▸ GOAL OF THE EXERCISE: Locate "Where should I" in the records below, then copy its line and every following line exactly, without the pictures.

Stored dataset items
BEGIN

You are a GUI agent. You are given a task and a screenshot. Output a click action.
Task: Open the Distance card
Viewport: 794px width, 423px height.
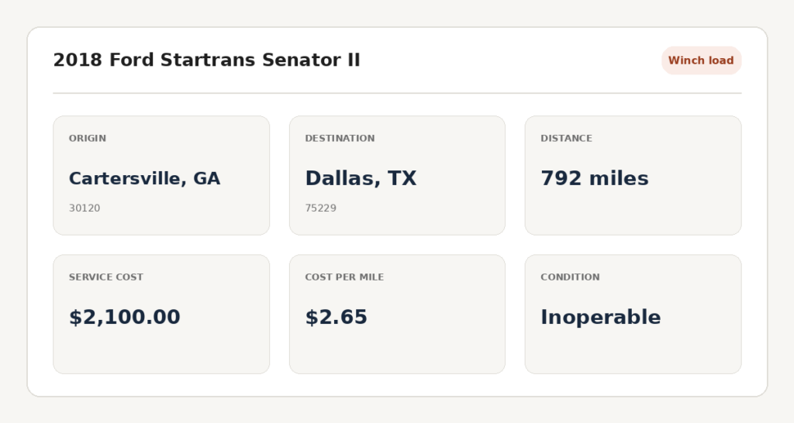tap(633, 176)
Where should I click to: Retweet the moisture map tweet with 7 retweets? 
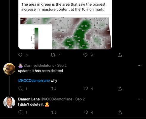click(x=53, y=55)
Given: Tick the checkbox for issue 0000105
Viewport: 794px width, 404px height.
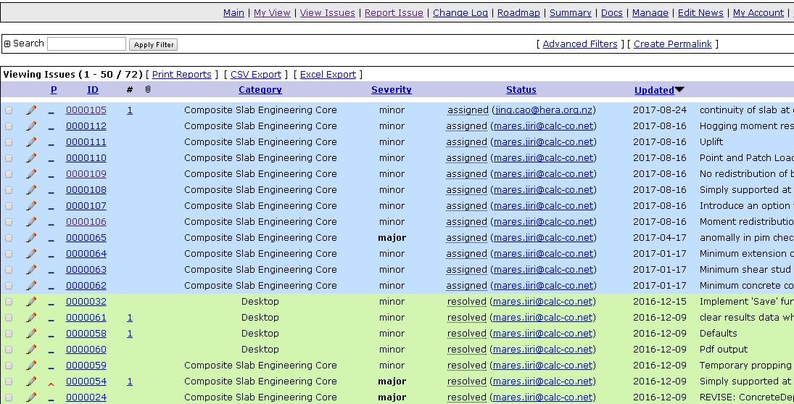Looking at the screenshot, I should (x=9, y=111).
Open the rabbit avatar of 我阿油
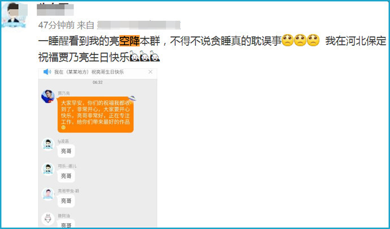Viewport: 390px width, 229px height. pyautogui.click(x=48, y=219)
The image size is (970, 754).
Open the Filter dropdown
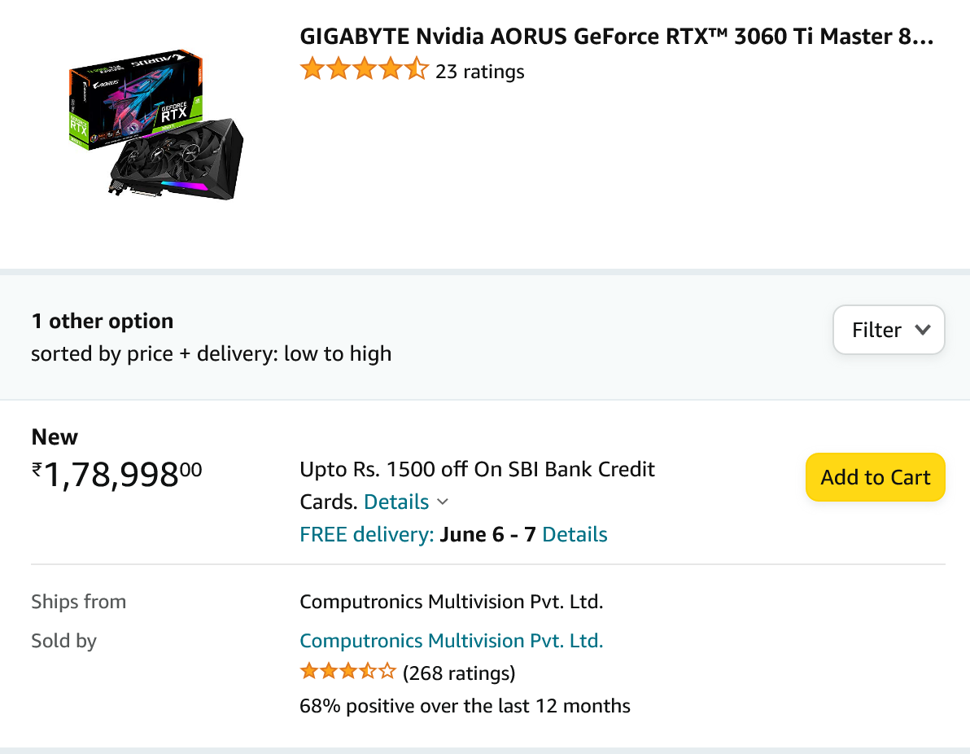(888, 330)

END

▸ OUTPUT OF THE TASK:
Where should I click to: Retweet the moisture map tweet with 7 retweets? 
click(x=53, y=55)
Given: Tick the checkbox for issue 0000105
Viewport: 794px width, 404px height.
Looking at the screenshot, I should (x=9, y=111).
Open the rabbit avatar of 我阿油
Viewport: 390px width, 229px height. pyautogui.click(x=48, y=219)
The image size is (970, 754).
Open the Filter dropdown
(888, 330)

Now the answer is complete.